Une ristourne similaire représenterait des milliards de dollars d’économies pour Kiev, au moment où le pays traverse une grave crise financière, avec un fort déficit et des réserves de devises étrangères qui s’effondrent.
Concrètement, cela signifie que l’Ukraine, que les agences de notation jugent déjà peu solvable, risque de se trouver incapable de rembourser ses emprunts ou de régler sa facture gazière.
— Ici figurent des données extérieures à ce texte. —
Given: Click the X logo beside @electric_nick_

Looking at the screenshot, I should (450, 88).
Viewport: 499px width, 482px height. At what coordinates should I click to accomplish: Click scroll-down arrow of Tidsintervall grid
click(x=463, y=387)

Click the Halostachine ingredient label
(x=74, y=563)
Après le refus de Kiev de signer un accord avec l’UE, Gazprom a décidé de laisser à l’Ukraine jusqu’au printemps pour payer son gaz consommé entre octobre et décembre, selon l’opérateur ukrainien Naftogaz.
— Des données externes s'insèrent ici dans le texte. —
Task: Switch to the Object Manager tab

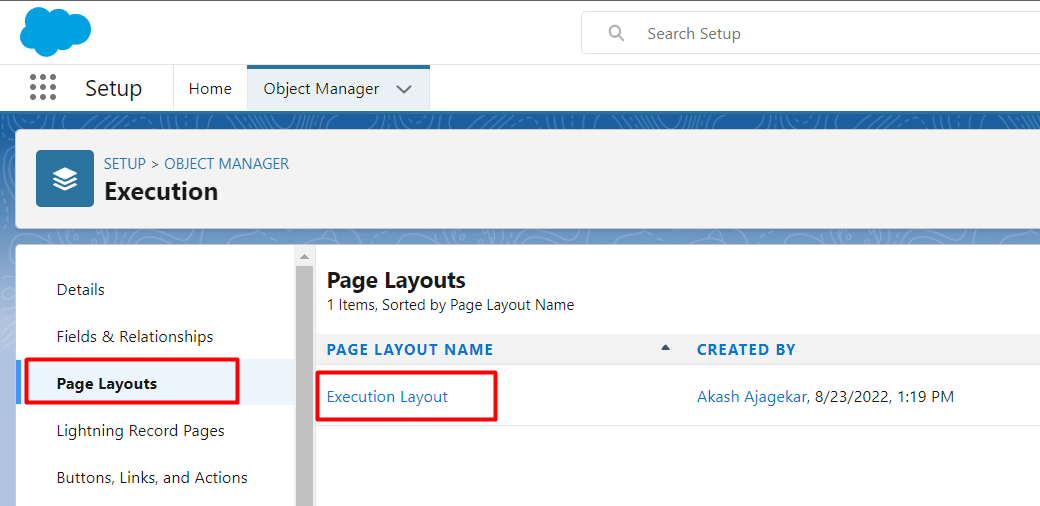Action: (321, 89)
En l’absence de liquidités, le pays peut aussi se retrouver acculé à une dévaluation potentiellement très douloureuse pour la population.
L’hypothèse d’un crédit russe
Malgré l’aggravation de sa situation, le pouvoir ukrainien refuse les conditions drastiques (restrictions budgétaires, hausse du prix du gaz) posées par le Fonds monétaire international pour lui verser une aide de plusieurs milliards de dollars promise en 2010.
Le président ukrainien, Viktor Ianoukovitch, a indiqué que Kiev avait besoin d’un «programme d’aide financière et économique» de l’UE avant de signer tout accord avec elle et qu’il se rendrait à Moscou dans les jours qui viennent pour discuter coopération économique.
L’hypothèse d’un prêt russe revient donc au premier plan.
Pour les économistes de Natixis, «l’Ukraine doit trouver un accord avec la Russie, faute de quoi le pays pourrait faire défaut sur sa dette début 2014».
L’UE n’a pas proposé d’aide financière directe à Kiev, mais souligne que le pays sortirait gagnant de la création d’une zone de libre échange supprimant plus des 98% des droits de douane, ce qui représenterait 487 millions d’euros par an pour les exportations ukrainiennes.
«Sous patronage russe, l’Ukraine peut compter sur un crédit important et une baisse des prix du gaz, qui retarderont une dévaluation», a estimé l’ex-ministre russe des Finances Alexeï Koudrine.
En revanche, un accord avec l’UE implique selon lui «des mesures impopulaires dans les deux-trois ans à venir» en échange «d’une probable amélioration à long terme» du fonctionnement des institutions économiques «supervisées par Bruxelles et le FMI».
Pour l’expert indépendant russe Dmitri Orechkine, «la Russie a promis entre 10 et 20 milliards de dollars à l’Ukraine», et un accord avec Moscou «permettra à Ianoukovitch de rester au pouvoir» au delà de la présidentielle de 2015 sans avoir à réformer son pays.
La Russie, qui représente à elle seule le quart des exportations ukrainiennes, a également fait miroiter une relance des relations commerciales synonyme de bouffée d’air frais pour l’Ukraine, en récession depuis plus d’un an.
Le vice-Premier ministre russe Dmitri Rogozine a indiqué mardi avoir visité des usines dans l’est de l’Ukraine, industriel et tourné vers la Russie, évoquant de futures coopérations dans les industries des machines-outils, aéronautique et spatiale.
«Un accord avec la Russie offre plus d’avantages à court terme qu’avec l’UE et pourrait écarter une dévaluation», a jugé Charles Robertson, de Renaissance Capital.
«A long terme, cela va maintenir l’Ukraine dans la pauvreté, ce qui est mauvais pour les Ukrainiens comme pour les Russes», a ajouté l’économiste.